The question of destroying the planet with car exhaust is a real one. Fossil fuel dependence is a significant problem. I love that character in I Heart Huckebees. Tommy Corn. I have faith that humanity will find a solution when the fossil fuels run out, and I hope it's not a Mad Max kind of world. The dystopia movies warn us against what might happen, as resources become more scarce. The dependence of fossil fuels is of concern. I accept it that I'm using them and have a level of dependency. As someone who rode my bike through high school and college, I have a lot of biking under my belt, but not recently. I yearn to go back to the days when bikes were so convenient. The crazy traffic in NYC does not make me feel very safe riding a bike, even where there are bike lanes. Maybe that's where I need to rechannel my thrill seeker, my risk taker. I don't like being sweaty when I get to work, that's another barrier. Sweat was pouring down my shirt once on the subway and I felt really embarrassed. It can get hot in NYC in the summer. I love it when the 5 borough bike ride goes past and you seen tons of bikers. I've always yearned to live in a carless city. Until that day, I will try to drive mindfully.

Mind In Harmony

I am consciously reading Mind in Harmony slowly, savoring it. It is the deep kind of book that hits me very deeply, inspires, shows a way forward and also helps one to see all the work I need to do and the importance of resolve in that journey. I know book reviews that bow down to a book that is very profound are often not helpful. What you want is the why to that, but unfortunately when something is much deeper than you, it's hard to articulate why. It's the emotional bowing down that feels significant to the reader. There is too much to express about it. I'm not even half way done with the book, but I know it will be my favorite book of the year, maybe my favorite book of the decade. I've quite enjoyed trying to wrap my mind around Know Your Mind by Sangharakshita. I have not so much delved into the Abhidharma tradition that this book is based off of, and the 51 mental events. This book finally boils this all down so that I can understand the importance.

Tuesday, June 23, 2015

Mythology

Reading A Short History of Myth, Armstrong talks about how rocks are imbued with the divine.
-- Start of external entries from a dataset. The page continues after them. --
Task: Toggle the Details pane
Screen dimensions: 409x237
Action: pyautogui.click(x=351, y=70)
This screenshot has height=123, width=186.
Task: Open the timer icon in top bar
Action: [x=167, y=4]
I have rocks on my shrine. I fancy myself some who is modern and fights against the inflation of meaning at times. I've been asking about sacred and profane in this blog, at times.

The book The Buddha's Wife: The Path of Awakening Together reimagines the story of Yashodra, sees the Buddha and his wife as a couple, not as a solo journey, and provides a flourishing of alternative opportunities for the transcendent principle. Yashodra is probably not historically true, but it is part of the mythology of Buddhism.

Do I need a mythology to help me get to work? Do I need a mythology as a parent? New York City is packed with psychoanalytic institutes. Why is the Jungian one the most expensive?

I've been working to be more practical, I think about the Monty Python skit where there is a philosophers soccer game. Nobody is kicking the ball because they're all thinking and then one of the philosophers stops thinking and starts kicking the ball, dribbles down and scores a goal.

I think about a painting at MOMA I saw once called "The indifference of Sisyphus". Instead of the drudgery of rolling a rock up a hill just to roll back down, Sisyphus is having fun, enjoying the process.

This morning I've been thinking about the great mother and the great father. It was father's day, and I think about all my male ancestors over one shoulder and all my female ancestors over my other shoulder. I think about someone in my life that I lost, and the cycle of life.

And the sky. There is talk of "big sky mind" in Buddhism. Armstrong talks about the sky being a connection to the divine. As a non-theist, for me the divine is the transcendental principle, the three jewels are my higher power. I love the sky, I think it's the most reliable source of beauty in my life. If you get a sadhana practice, you imagine your special Bodhisattva in the sky, connecting it to this special place.

There is a vastness in the sky, which can lead to reverence. Bowing to my shrine, bowing to the refuge tree, bowing to the Buddha, Kuan Yin, Manjushri, I open myself up to the wonder.